I remember reading some chicklit book with a pun on 'choos' in its title, which was weak in plot, but what got to me later on was realising that the heroine considered herself to be woefully unable to get on with the local rural smart set because ... she had moved from a house in Stoke Newington. Not Islington. At the time when I read it I didn't really understand the reference and was none the wiser; I had an image of her moving from some shithole, but ... FFS, lady, cop on.

OnceUponAMidnightBeery · 14/01/2021 09:14

@Jayne35

*I used to love Martina Cole books her first few were brilliant ,but after a while she just started writing the same book over and over again even using the same phrases, Belly full of arms and legs,split arse etc🙄*

This is the same reason I gave up on Martina Cole. It’s a shame as I used to really enjoy them, even in one book she repeated herself over and over.
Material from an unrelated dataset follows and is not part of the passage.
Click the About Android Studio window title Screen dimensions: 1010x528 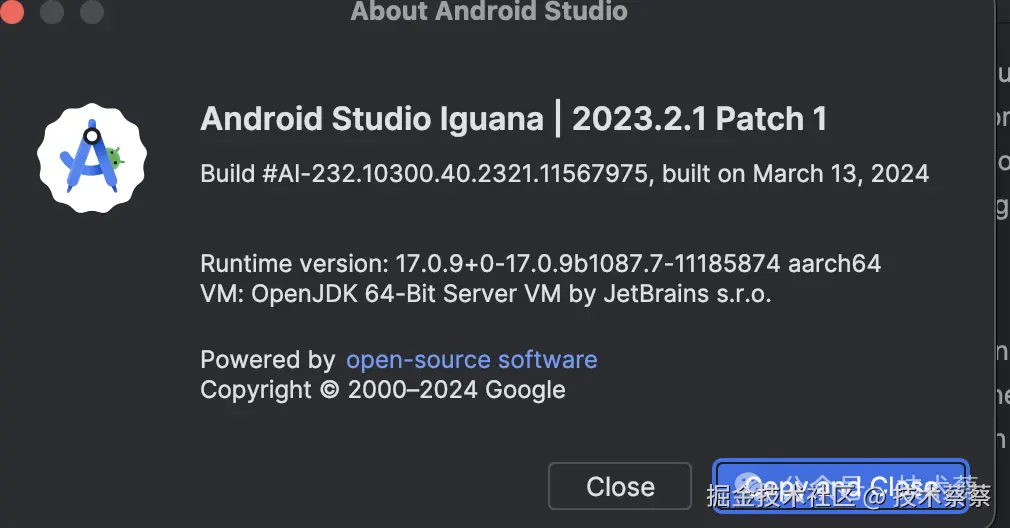pos(489,12)
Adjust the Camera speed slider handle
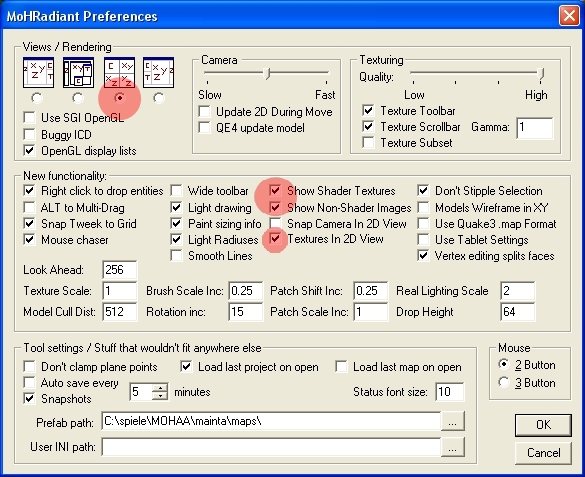This screenshot has height=477, width=585. [267, 73]

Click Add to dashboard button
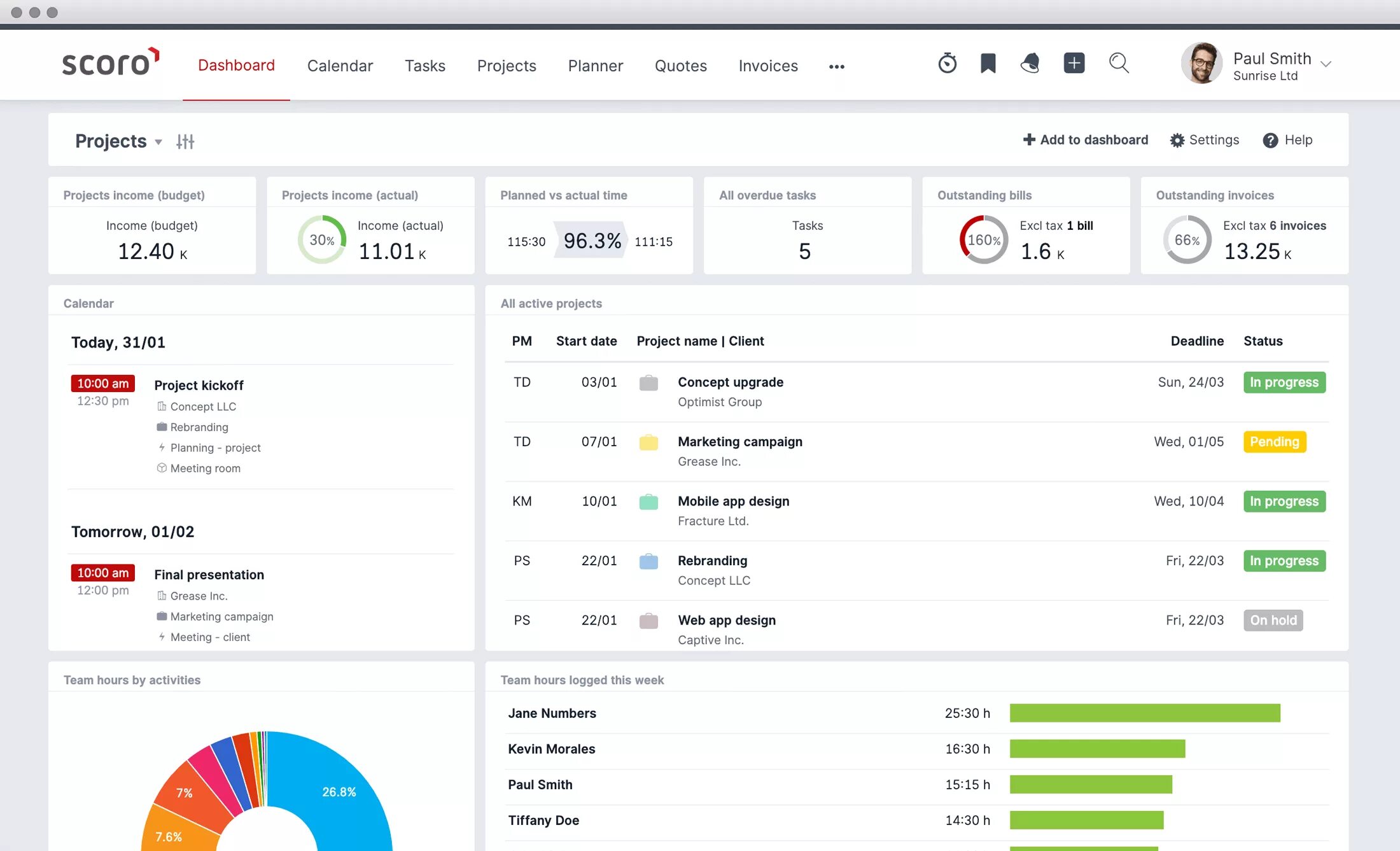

I only read one, sounds like it could’ve been one of the later ones. Just couldn’t get past her otherwise stereotypical East End gangsters saying things like ‘Do you think I am a cunt?’ or ‘I am going to go around there and I am going to smash his face in’ 🤷🏻‍♀️
IntermittentParps · 14/01/2021 09:18

I was tempted to send my copy back to Penguin covered in red pen.

Do it!

South Ken is not on the central line and even then, you would ‘emerge to the splendid grandeur’ of Bens Cookies. Grin
This really makes me yearn for the South Ken (and High St Ken) Ben's Cookies Sad I dream about the Dark Chocolate Chunk.

PhilODox · 14/01/2021 09:23

They never used to in the "Swallows And Amazons" books either
@sueelleker

They certainly mention toothbrushes and teeth cleaning, and washing themselves. No mention of lavatorial matters though, no.